28 Feb 2015 14:11:01
[VoIP and SIMs] VoIP Call Quality Problems - Closed
Posted: 27 Feb 2015 12:30:57
We're investigating a problem with VoIP audio problems, calls breaking up etc. This looks to be some packetloss somewhere between us and our carriers. We'll update this post again shortly.
27 Feb 2015 13:04:21
We have identified the cause of this packetloss and are looking in to fixing it.
27 Feb 2015 14:55:30
We're working closely with a 3rd party that is involved in a BGP traffic problem between us and them. This is taking longer to get to the bottom of that we first thought.
27 Feb 2015 15:22:14
As we and the other BGP peer have not been able to get to the root cause of the problem we have put in a temporary fix. This has brought traffic levels back down to normal.
27 Feb 2015 16:26:46
Surprisingly, the problem has come back even though peering has been disabled! Needless to say, we are investigating again!
27 Feb 2015 17:00:05
The problem has gone away again whilst it was being looked in to.
27 Feb 2015 17:04:04

It's worth us explaining the problem... We have a peer at LINX that is sending us lots of traffic. This traffic is not for us, but for someone completely different - a different country even. Even through we have stopped the peering to this 3rd party, the traffic is still being sent, intermittently. This is causing our links to be filled, and hence causes packet loss.

We have been in direct contact with the 3rd party all afternoon, and we and they are confused as to how this is happening.
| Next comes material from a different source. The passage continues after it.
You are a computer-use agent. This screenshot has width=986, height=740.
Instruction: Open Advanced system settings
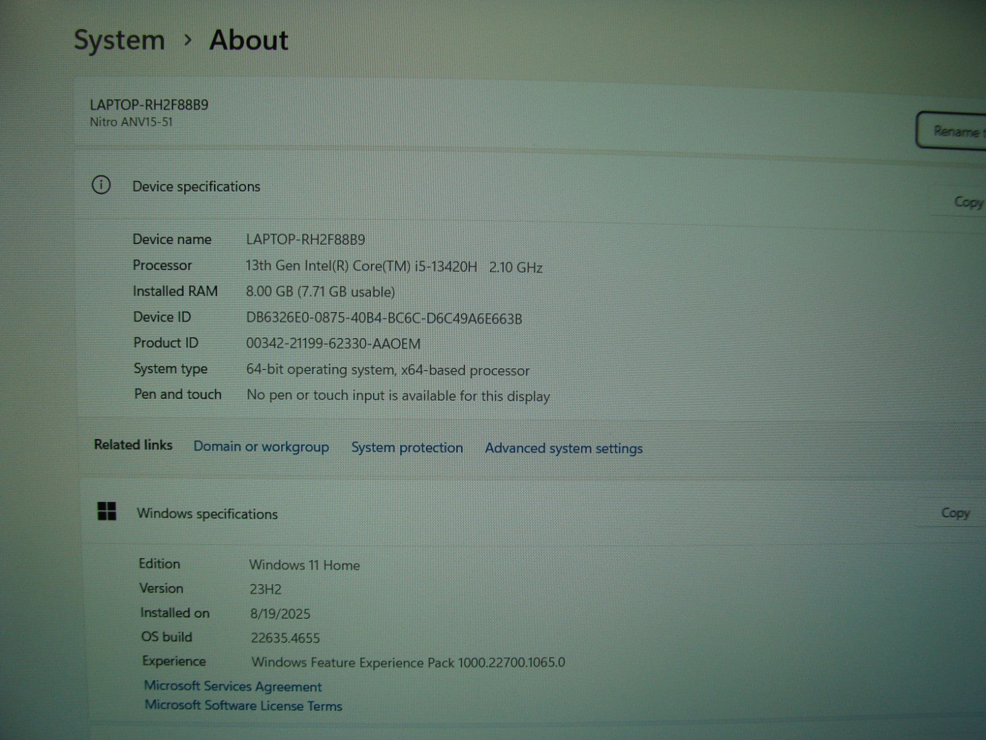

At the point in time, we suspect some kind of router memory corruption which is causing the router to send traffic to the wrong peer. This type of problem is difficult to prove, and so it is taking time to get to the bottom of it.

We are still in contact with the 3rd party and will work to resolve this with them.

Resolution We were able to stop the floods of traffic yesterday afternoon, as a temporary measure, but the underlying problem remained until 10am Saturday when the LINX facing card at the peer was reset after the issue was reported by other LINX members. It is a shame that this was not done yesterday. This does confirm that it was to just AAISP that was affected by this. We will be working on contingency plans to allow us to react more efficiently for something like this in future. Thank you all for your understanding.
Started 27 Feb 2015 12:15:00
Closed 28 Feb 2015 14:11:01